───── Extrait choisi ─────

Olivier Noblecourt, propos recueillis par Danielle Kaisergruber

En 2019, Olivier Noblecourt est Délégué interministériel à la prévention et à la lutte contre la pauvreté. Il est en charge de piloter le déploiement de la stratégie pauvreté présentée par le Président de la République le 13 septembre 2018.  Il organise deux concertations, l’une sur le revenu universel d’activité (RUA) censé regrouper a minima le RSA, la prime d’activité et les aides au logement, l’autre, avec Jean-Marie Marx, Haut-commissaire aux compétences et à l’inclusion par l’emploi, sur la création du service public de l’insertion, (SPIE), garant d’un accès universel aux droits et d’un accompagnement tourné vers l’emploi. Il avait répondu pour Metis aux questions de Danielle Kaisergruber. Il est intéressant de relire ses propositions au moment de la création de France Travail.

Dans le domaine de la lutte contre la pauvreté, des aides sociales et de l’accompagnement des personnes en difficulté se préparent en ce moment d’importantes réformes, annoncées dans le « Plan pauvreté » de septembre 2018. Pouvez-vous nous dire comment se fait cette préparation, qui y est impliqué ?

Lorsque le Président de la République a présenté la stratégie nationale de prévention et de lutte contre la pauvreté le 13 septembre 2018, deux priorités majeures, outre celle donnée à l’investissement social dès la petite enfance, ont été annoncées : le renforcement de l’accompagnement des personnes éloignées de l’emploi d’une part, l’accès aux droits d’autre part. Dans les deux cas, la stratégie contient à la fois des mesures qui sont d’ores et déjà déployées, et des réformes d’ampleur en cours de préparation.

─────

Travail à réaliser:
Pour chaque affirmation ci-dessous, indiquez par oui ou non si elle concorde avec l'extrait sur la stratégie pauvreté, et citez mot pour mot le passage qui tranche.
1. La stratégie pauvreté a été présentée par le Président de la République le 13 septembre 2018.
2. Olivier Noblecourt organise une seule concertation.
3. Le revenu universel d'activité devait regrouper au minimum le RSA, la prime d'activité et les aides au logement.

───── Extrait de données ─────

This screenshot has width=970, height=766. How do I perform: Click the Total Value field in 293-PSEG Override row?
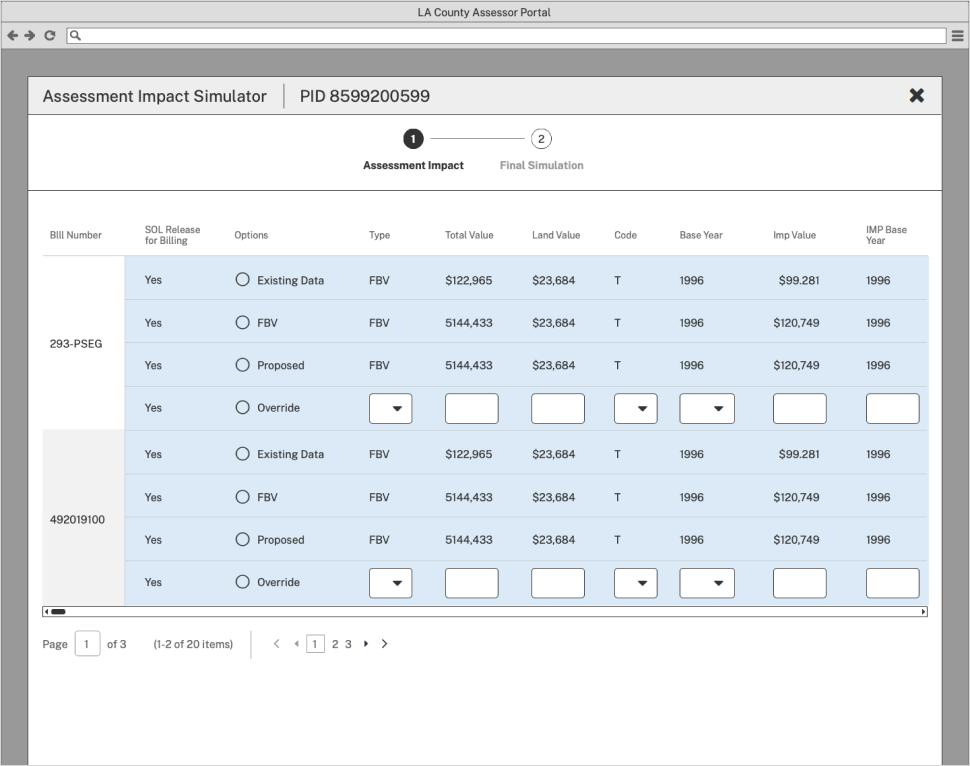471,408
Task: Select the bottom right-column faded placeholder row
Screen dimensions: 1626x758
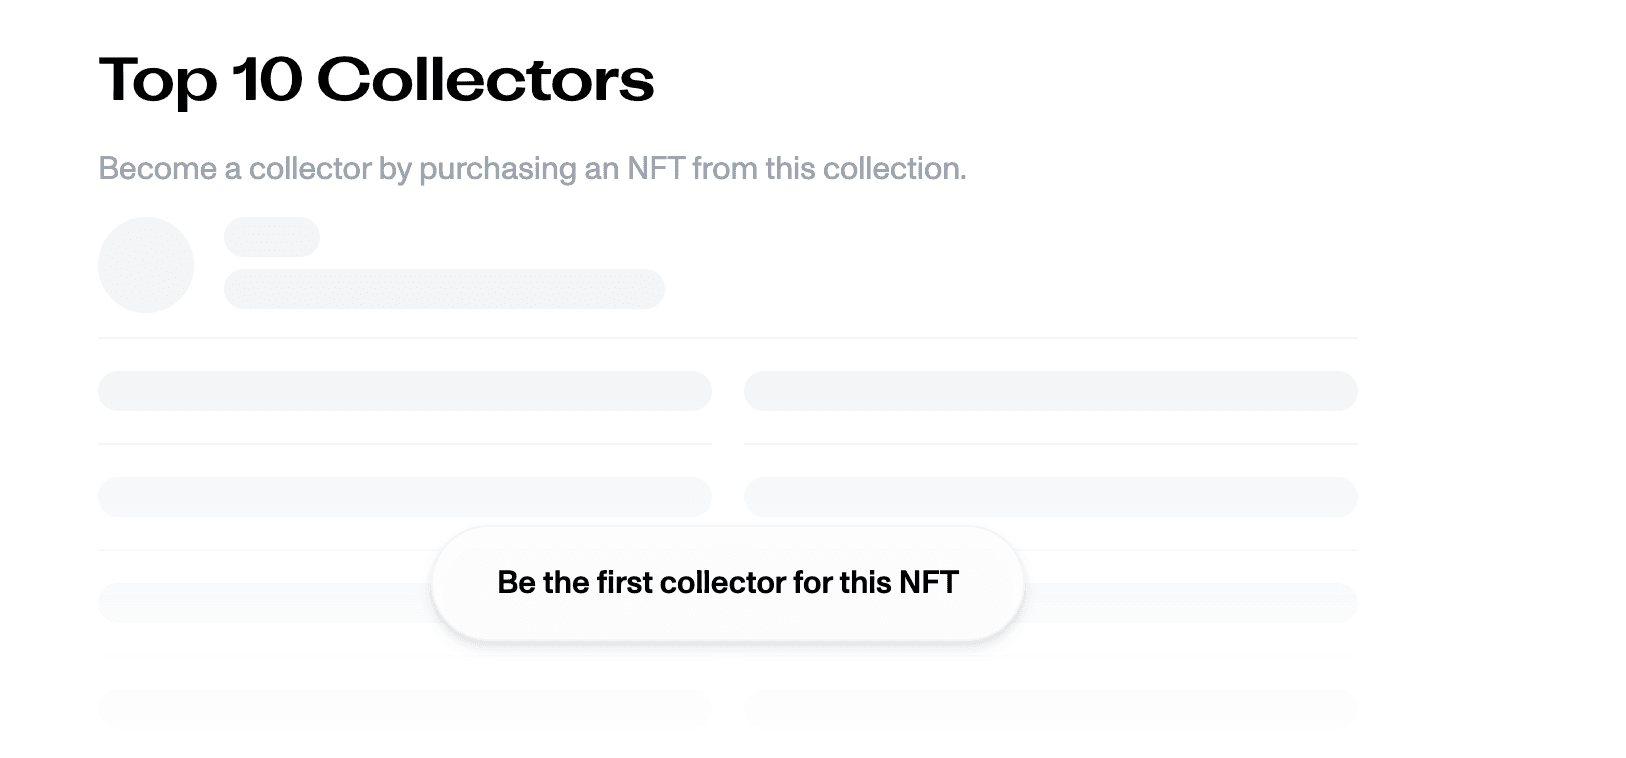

─────

Réponse au problème:
1. Oui : « la stratégie pauvreté présentée par le Président de la République le 13 septembre 2018 »
2. Non : « Il organise deux concertations »
3. Oui : « censé regrouper a minima le RSA, la prime d’activité et les aides au logement »